Tesco, Morrisons, Sainsbury’s, B&Q and Homebase have all announced plans to close a number of their stores, potentially resulting in significant job losses. These are uncertain times for the retail sector but some certainty has been provided by a decision today from the European Court of Justice (ECJ) which will be welcome news for many retailers and indeed employers of all sizes.
The issue in dispute is when does an employer have to engage in collective consultation about proposed large-scale redundancies and specifically, what is the meaning of “establishment” for collective consultation purposes? UK law requires that an employer is only obliged to consult collectively with staff representatives where they propose to make 20 or more employees redundant at “one establishment” within a period of 90 days or less (section 188 Trade Union and Labour Relations (Consolidation) Act 1992).
The background to today’s judgment is the so-called Woolworths case (although other retailers, such as Ethel Austin Ltd were also involved).
Back in 2008 Woolworths went into administration. This resulted in almost 30,000 redundancies when stores, offices and distribution centres were closed and there was no collective consultation with the recognised trade union, USDAW about the proposed redundancies. This resulted in successful claims for “protective awards” to the vast majority of the former Woolworths staff of £67 million. However, the Employment Tribunal held that a protective award should not be given to individuals who worked in stores with fewer than 20 staff because (in the Employment Tribunal’s view) the collective consultation obligations did not apply. This was because each store was treated as a separate “establishment” for collective consultation purposes. Around 3,200 Woolworths staff were affected by the Employment Tribunal decision.
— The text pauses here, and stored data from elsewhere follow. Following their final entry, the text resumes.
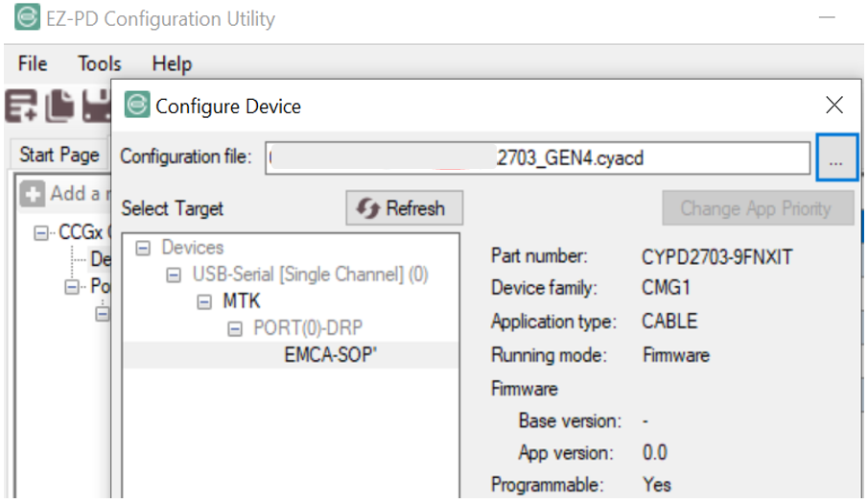The width and height of the screenshot is (868, 503).
Task: Click the Save floppy disk toolbar icon
Action: tap(97, 106)
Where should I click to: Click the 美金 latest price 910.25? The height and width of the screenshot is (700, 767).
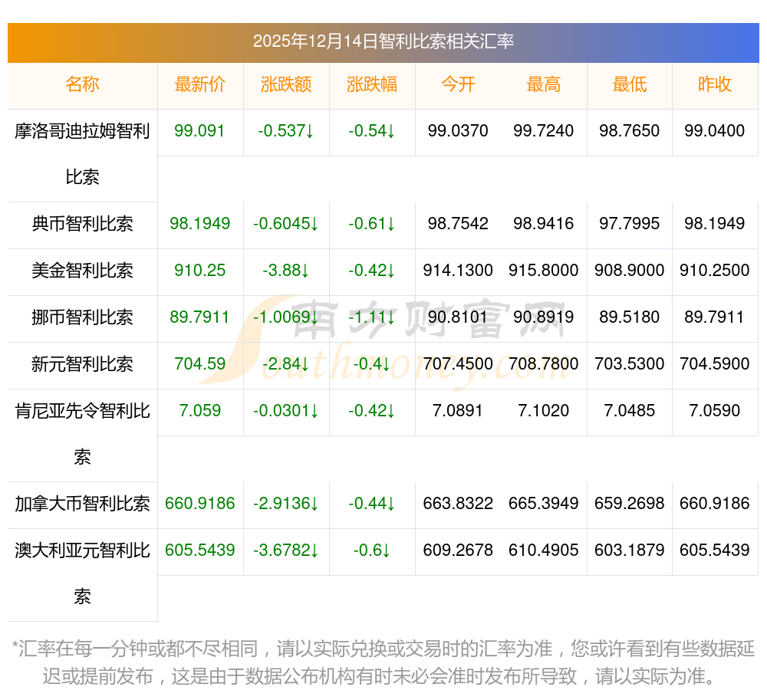[x=199, y=271]
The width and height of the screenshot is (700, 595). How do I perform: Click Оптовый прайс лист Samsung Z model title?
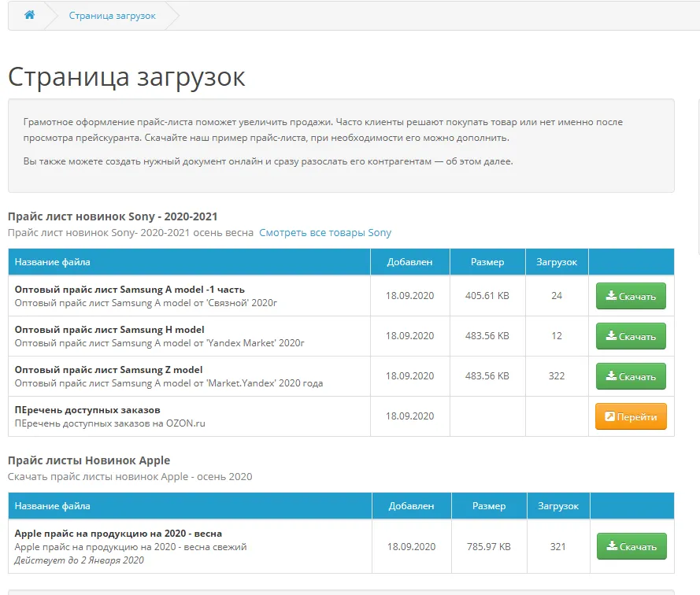pos(109,370)
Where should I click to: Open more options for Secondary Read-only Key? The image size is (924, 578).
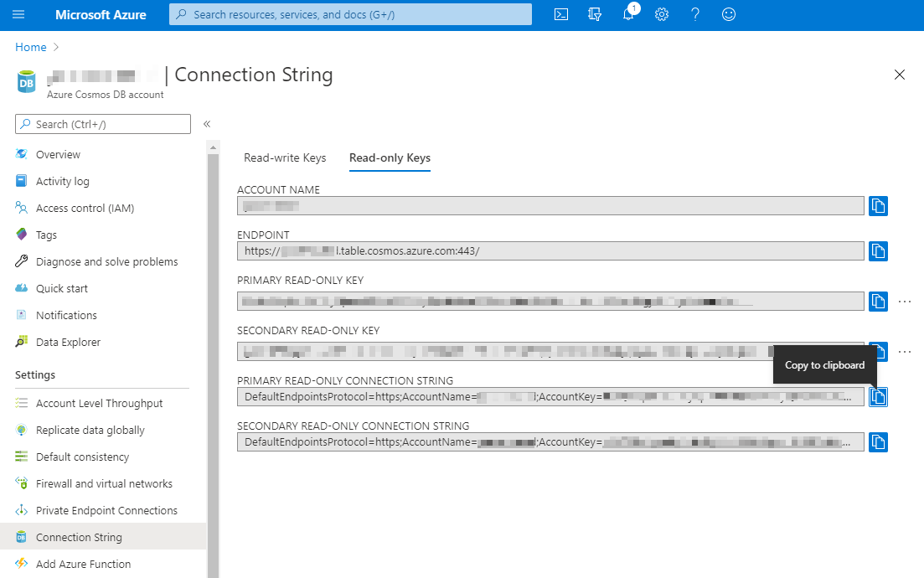coord(905,351)
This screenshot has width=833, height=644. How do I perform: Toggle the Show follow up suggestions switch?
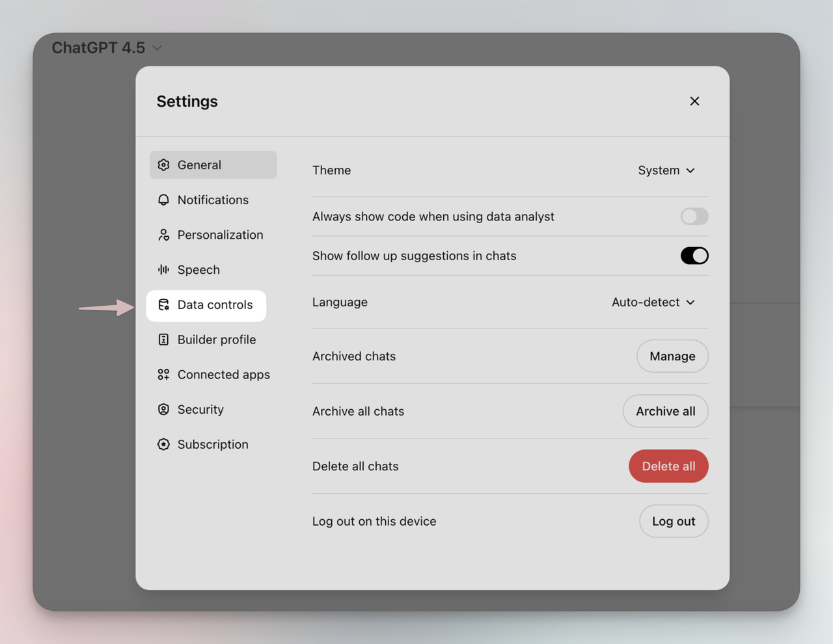tap(694, 256)
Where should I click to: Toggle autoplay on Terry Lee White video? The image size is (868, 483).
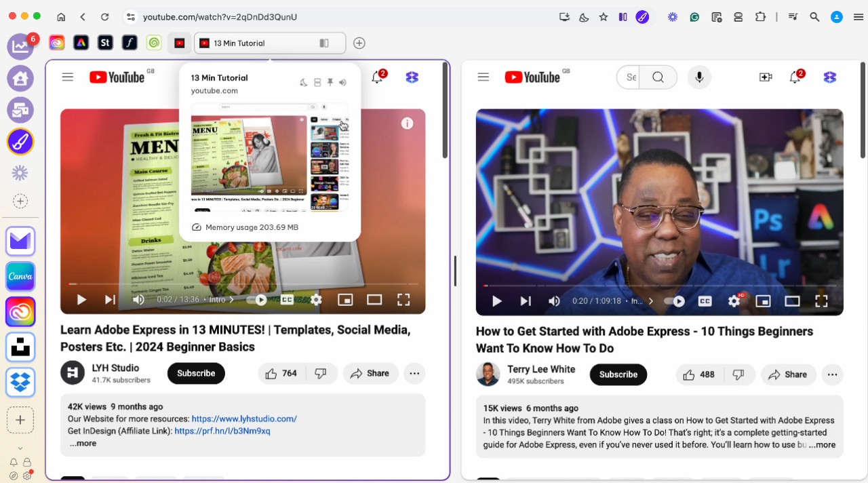tap(674, 301)

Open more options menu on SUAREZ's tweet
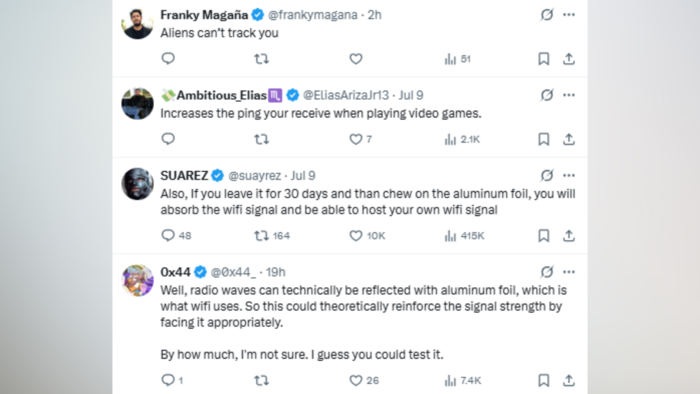tap(569, 175)
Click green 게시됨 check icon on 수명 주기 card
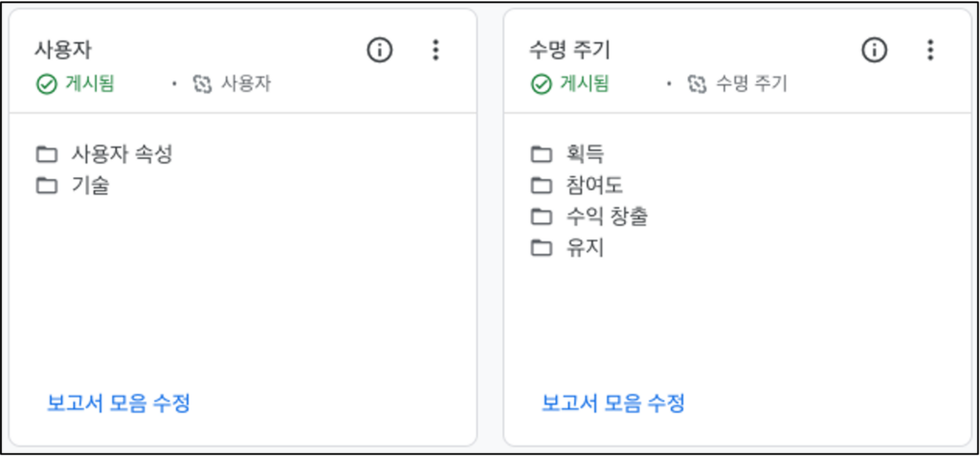Screen dimensions: 980x456 click(542, 84)
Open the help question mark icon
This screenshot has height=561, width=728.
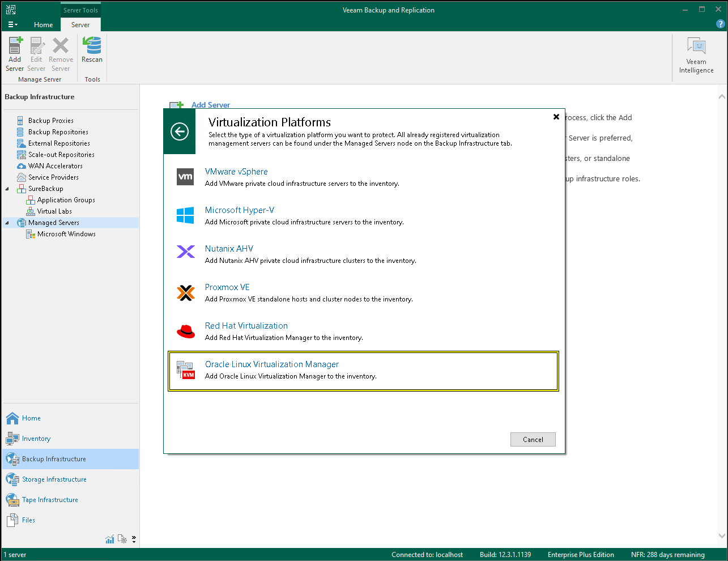tap(721, 24)
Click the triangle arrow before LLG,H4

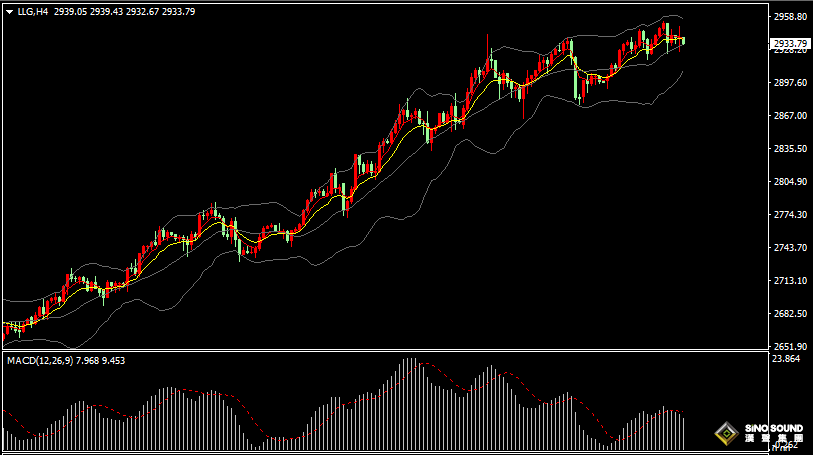tap(9, 11)
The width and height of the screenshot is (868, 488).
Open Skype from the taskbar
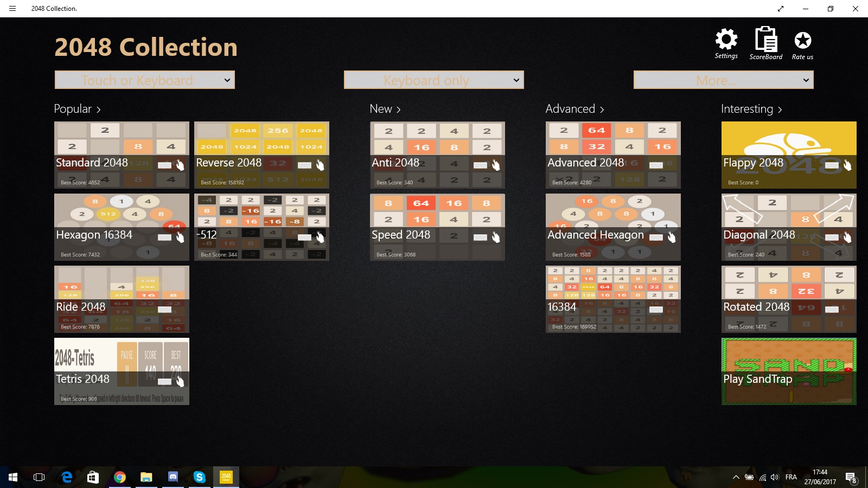click(x=199, y=477)
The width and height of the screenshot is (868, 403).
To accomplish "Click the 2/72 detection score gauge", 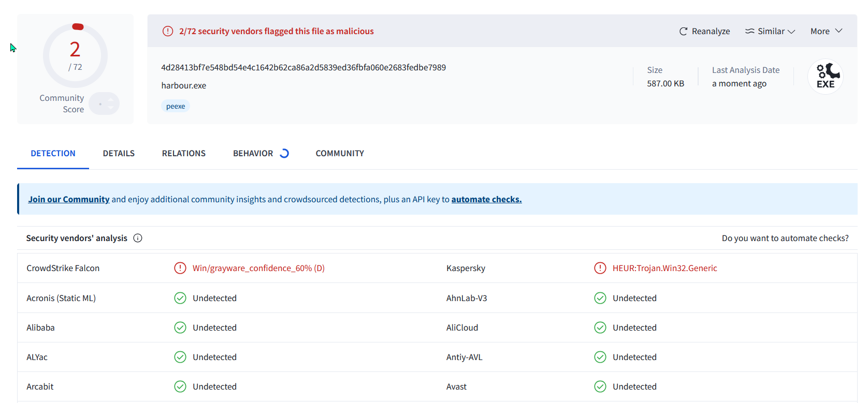I will tap(75, 55).
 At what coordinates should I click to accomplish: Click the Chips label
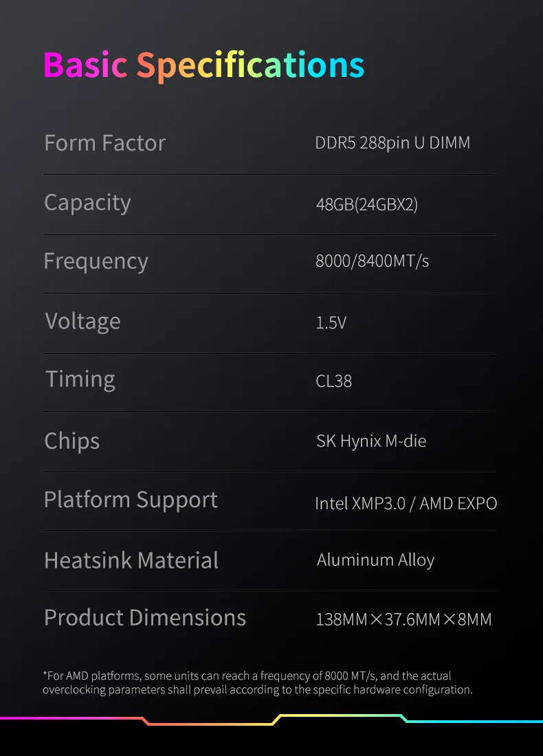71,441
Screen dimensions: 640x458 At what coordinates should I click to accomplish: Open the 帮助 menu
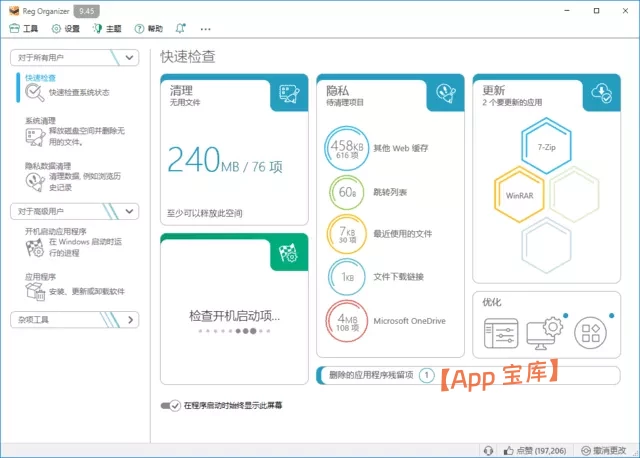point(144,29)
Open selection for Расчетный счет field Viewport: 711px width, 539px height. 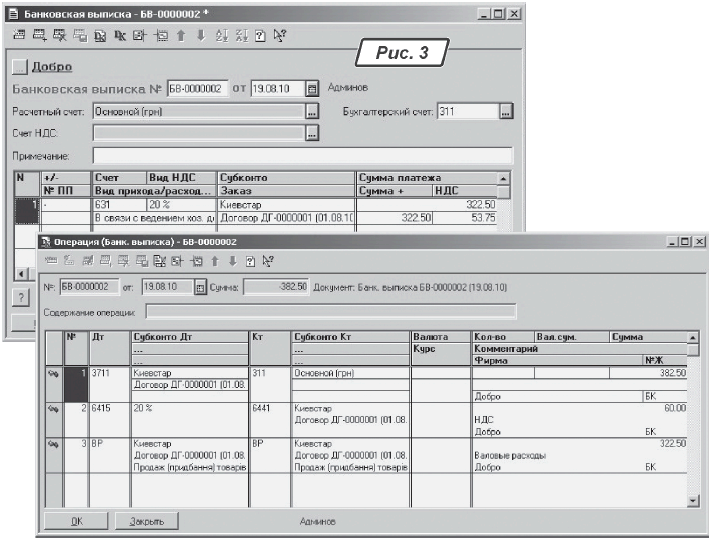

On appeal, the Employment Appeal Tribunal (EAT) held that the words “at one establishment” should be disregarded, in order to give effect to the EU Directive which underlies UK law. The EAT effectively ruled that the reference to “establishment” was to be construed as referring to the whole of the relevant business, not merely any individual store or unit. This was a hugely significant decision because it widened the consultation requirements for employers with multiple sites, as well as leaving open the possibility of very large protective awards for thousands of Woolworths and Ethel Austin staff who had been employed in stores which had fewer than 20 employees. Not surprisingly, the Secretary of State for Business, who was liable to the pay the protective awards in light of the retailers’ administration appealed that decision to the Court of Appeal. The Court immediately stayed the proceedings and referred the matter to the ECJ for a preliminary ruling on the meaning of establishment.
Today’s ECJ judgment
USDAW argued that collective consultation encompasses a situation in which at least 20 employees of the same employer are made redundant over a period of 90 days whatever the number of workers at the establishments in question. In other words, the establishments where the redundancies are made. Further, it argued that establishment should be construed as consisting of the retail business as a whole. The ECJ disagreed and held today that:
- Where an “undertaking” comprises several entities the key factor in identifying the “establishment” where the individual works is the “unit” where the individual is assigned to carry out their duties, rather than the organisation as a whole.
- The dismissals effected in each establishment need to be considered separately and not aggregated across all of the establishments.
- UK law is not incompatible with the Directive on collective consultation.
Implications for employers
The judgment is good news for employers because in most cases, redundancies at a workplace with fewer than 20 employees won’t be caught by the collective consultation obligations even if the number of redundancies across the organisation as a whole exceeds that number. The starting point is to look at how many redundancies are proposed at the employee’s local workplace (like a local store or branch) rather than looking at the overall number of redundancies at the organisation as a whole.
Employers who have been concerned at the apparent widening of the cases where they needed to consult collectively on proposed redundancies will be relieved but if they are going through redundancy exercises, they will still need to consult their staff on an individual basis to ensure that a fair redundancy process is followed.
So is that the end of the matter? In theory, the case goes back to the Court of Appeal but a press release from USDAW today stated that the decision “marks the end of the road for our members from Woolworths and Ethel Austin”.
However, the apparent certainty provided by today’s ECJ decision could be short-lived. Back in September 2014 at the Labour Party’s National Conference, Labour stated that it would act on the EAT ruling that the threshold of 20 or more employees for collective redundancy purposes should be looked at across all of an employer’s establishments and not for each separate establishment. In fact, USDAW’s press release specifically states that the Labour Party “has pledged legislation” so that in large scale redundancy situations, workers from all workplaces affected will be treated as part of the same consultation.
There is no further information about how and when this pledge was made. There is nothing in the ECJ judgment that precludes a Member State from adopting a more generous interpretation of the European Directive, so it would be open to the government to do this. There could be interesting times ahead.